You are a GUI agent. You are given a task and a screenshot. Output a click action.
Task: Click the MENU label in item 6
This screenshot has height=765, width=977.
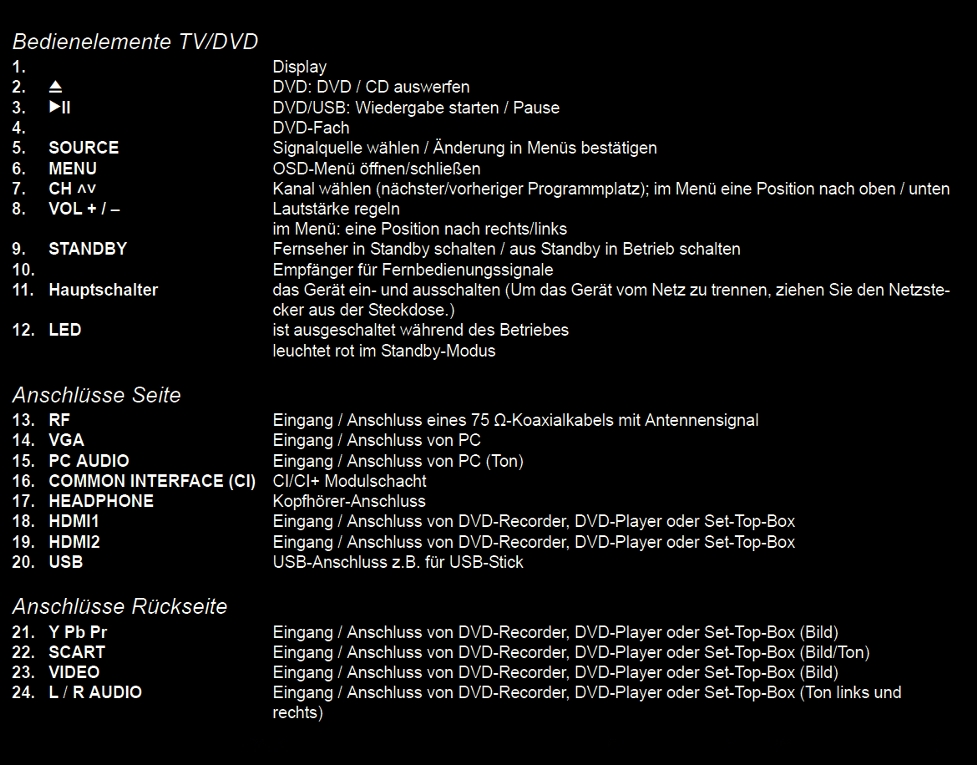tap(72, 168)
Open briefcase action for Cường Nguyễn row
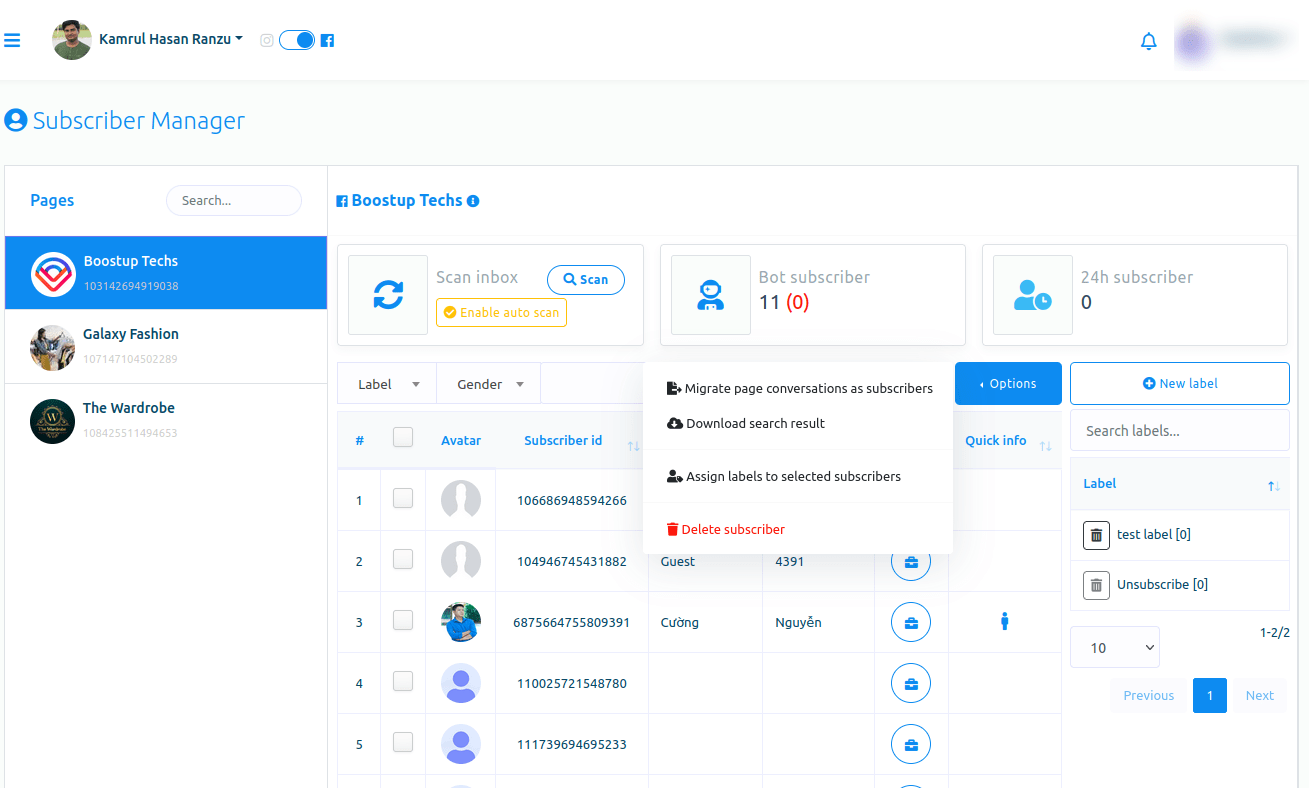The width and height of the screenshot is (1309, 788). [910, 622]
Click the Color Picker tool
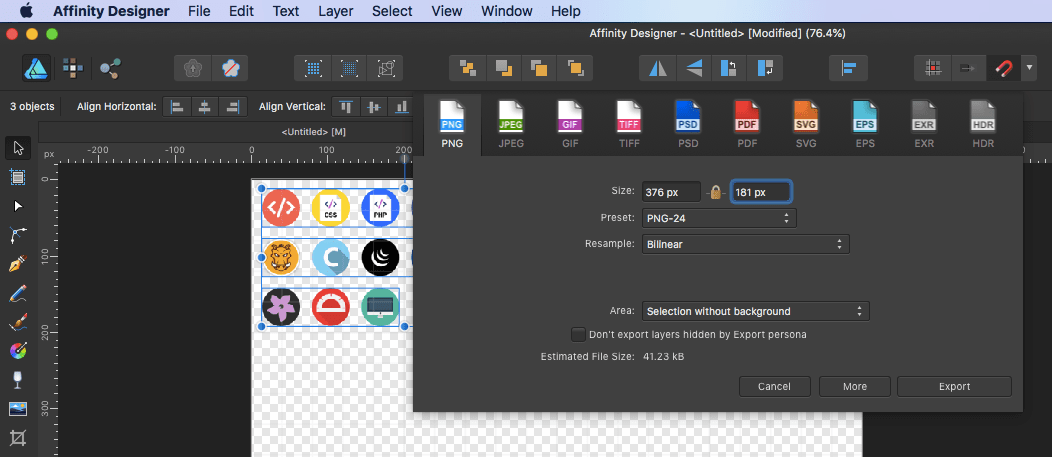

———

ABOUT THIS TASK: Return the material verbatim; the images are not to appear in the copy.

FINISHED TASK:
You are a GUI agent. You are given a task and a screenshot. Output a click action.
Task: Click the MENU label in item 6
This screenshot has height=765, width=977.
tap(72, 168)
Open briefcase action for Cường Nguyễn row
The width and height of the screenshot is (1309, 788). [910, 622]
Click the Color Picker tool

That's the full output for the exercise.